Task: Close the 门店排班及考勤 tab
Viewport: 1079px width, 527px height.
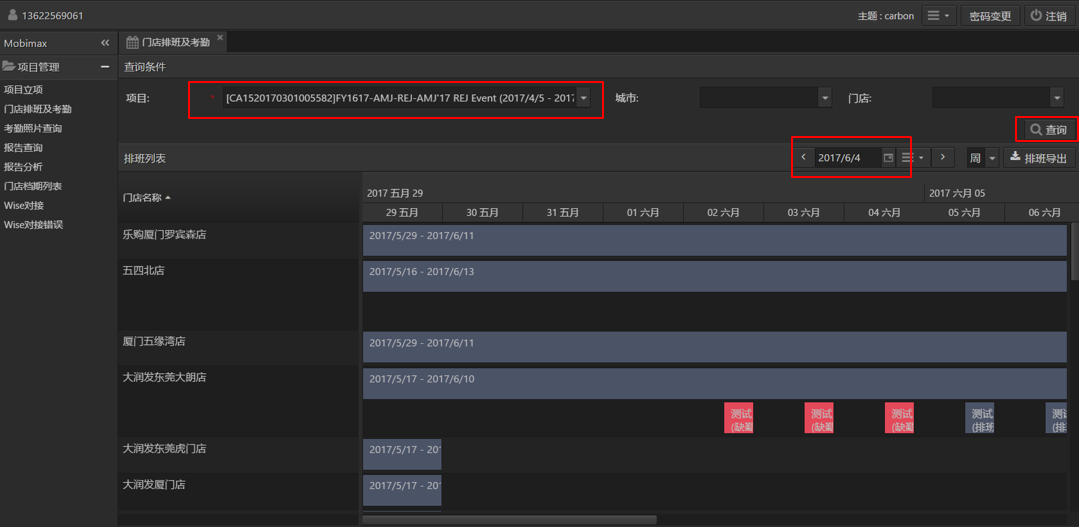Action: (x=220, y=38)
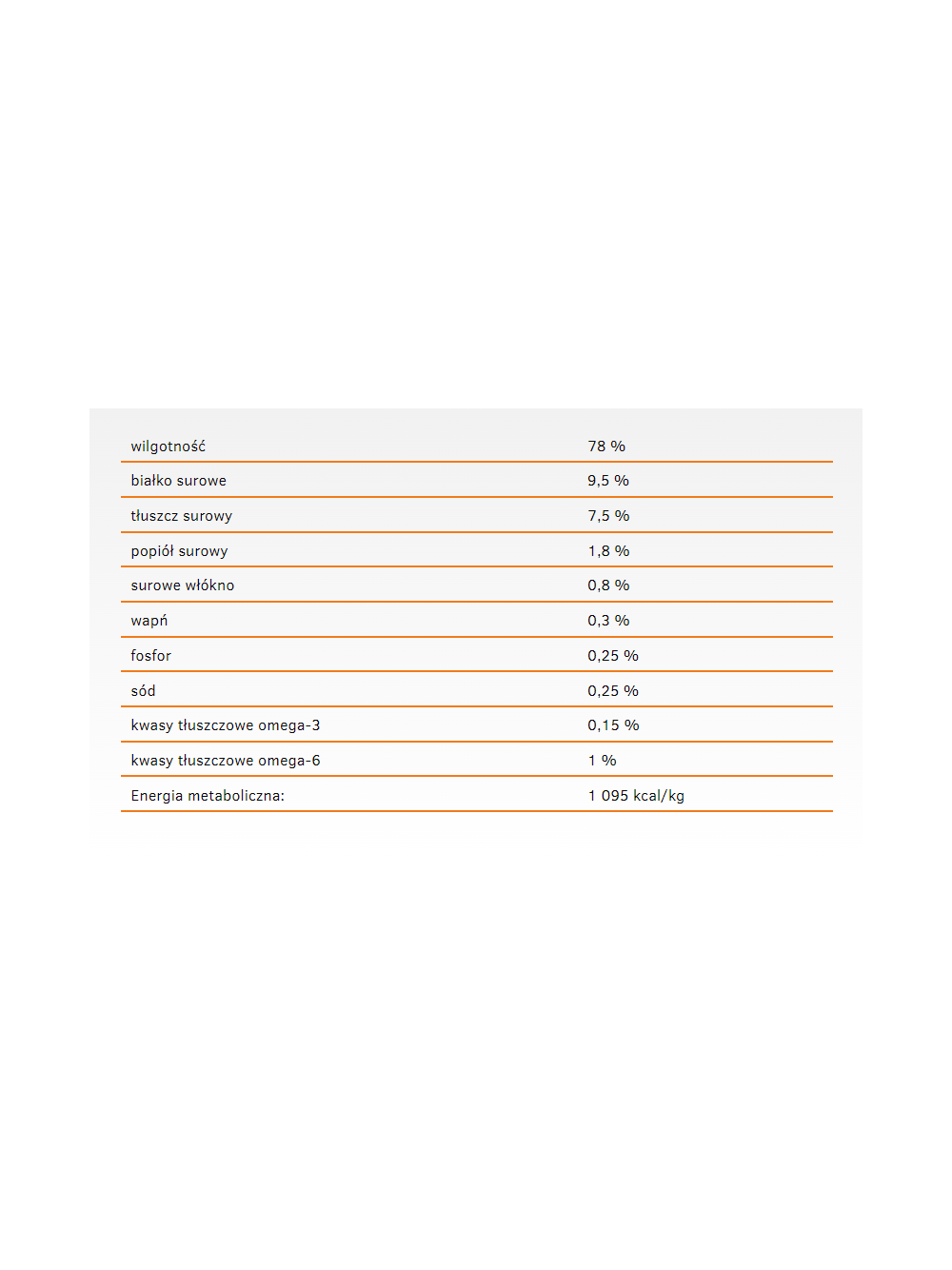The width and height of the screenshot is (952, 1270).
Task: Click the surowe włókno label
Action: 183,585
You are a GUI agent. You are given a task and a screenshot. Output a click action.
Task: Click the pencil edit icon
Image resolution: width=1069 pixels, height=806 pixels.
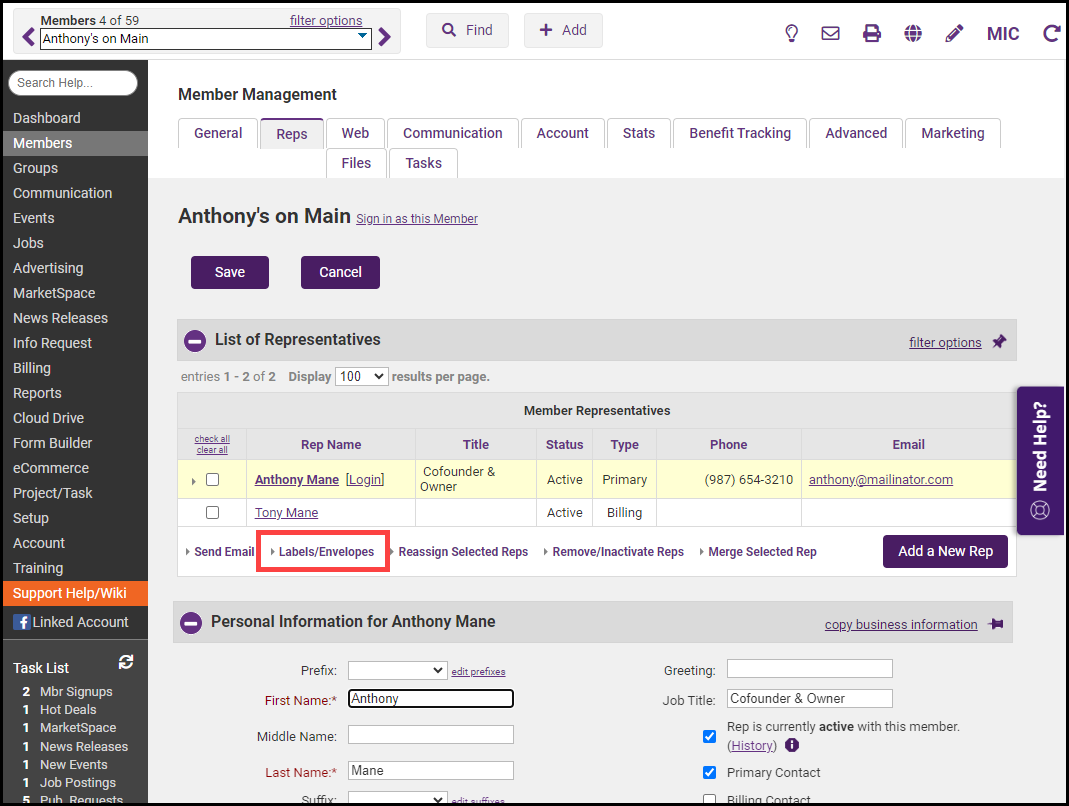click(x=954, y=33)
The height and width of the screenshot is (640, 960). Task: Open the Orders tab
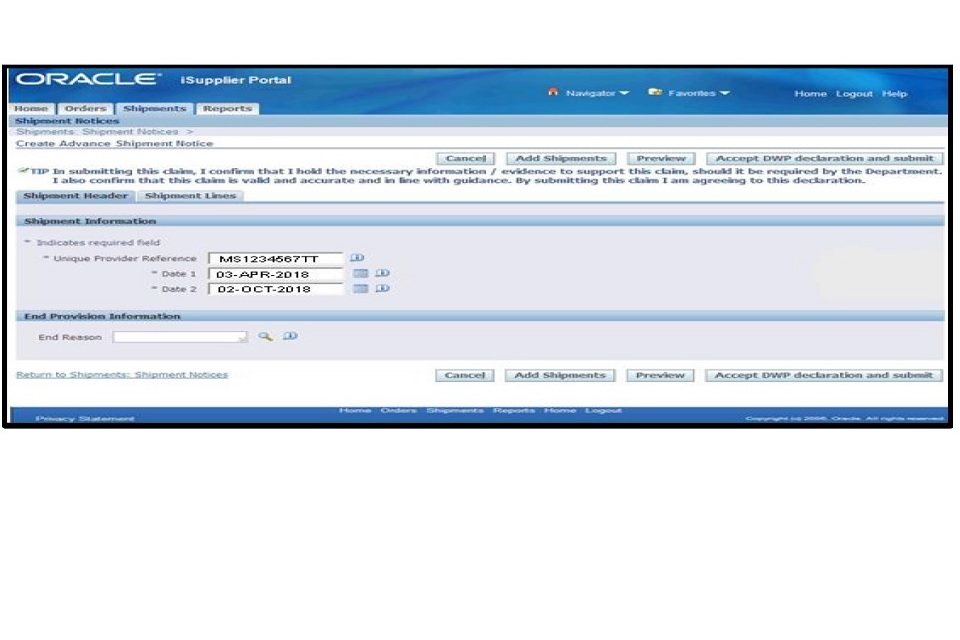pyautogui.click(x=85, y=109)
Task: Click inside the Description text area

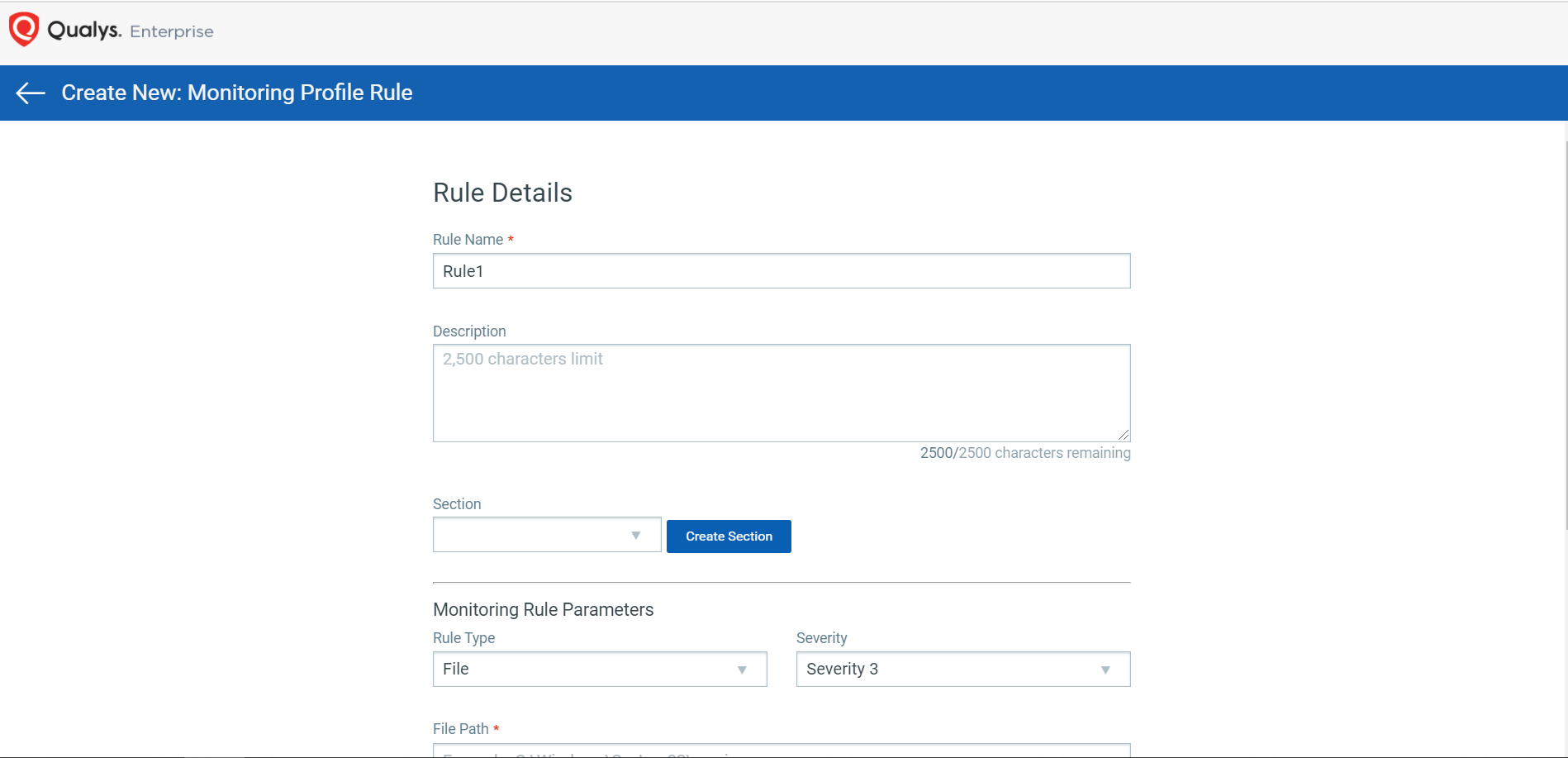Action: point(781,393)
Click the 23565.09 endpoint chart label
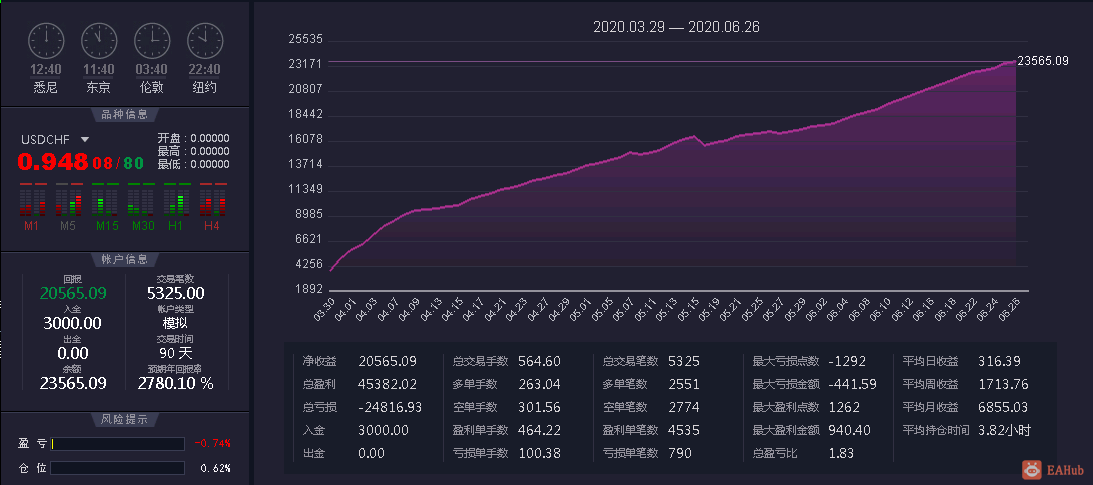This screenshot has width=1093, height=485. pyautogui.click(x=1043, y=61)
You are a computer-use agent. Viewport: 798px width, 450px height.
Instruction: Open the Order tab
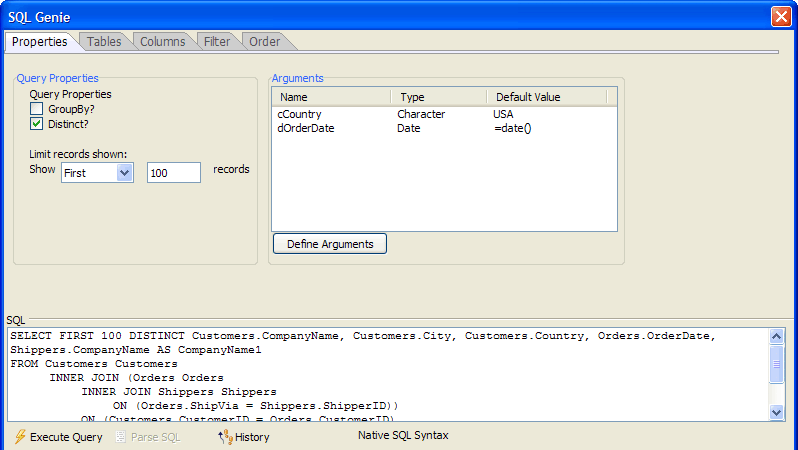pos(264,42)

^^^^^^^^^^^^^^^^

▶ **Exercise aim**
In the data above, which lines have "agent"? Report each of them.

▶ **Response**
You are a GUI agent. You are given a task and a screenshot. Output a click action.
You are a computer-use agent. Viewport: 798px width, 450px height.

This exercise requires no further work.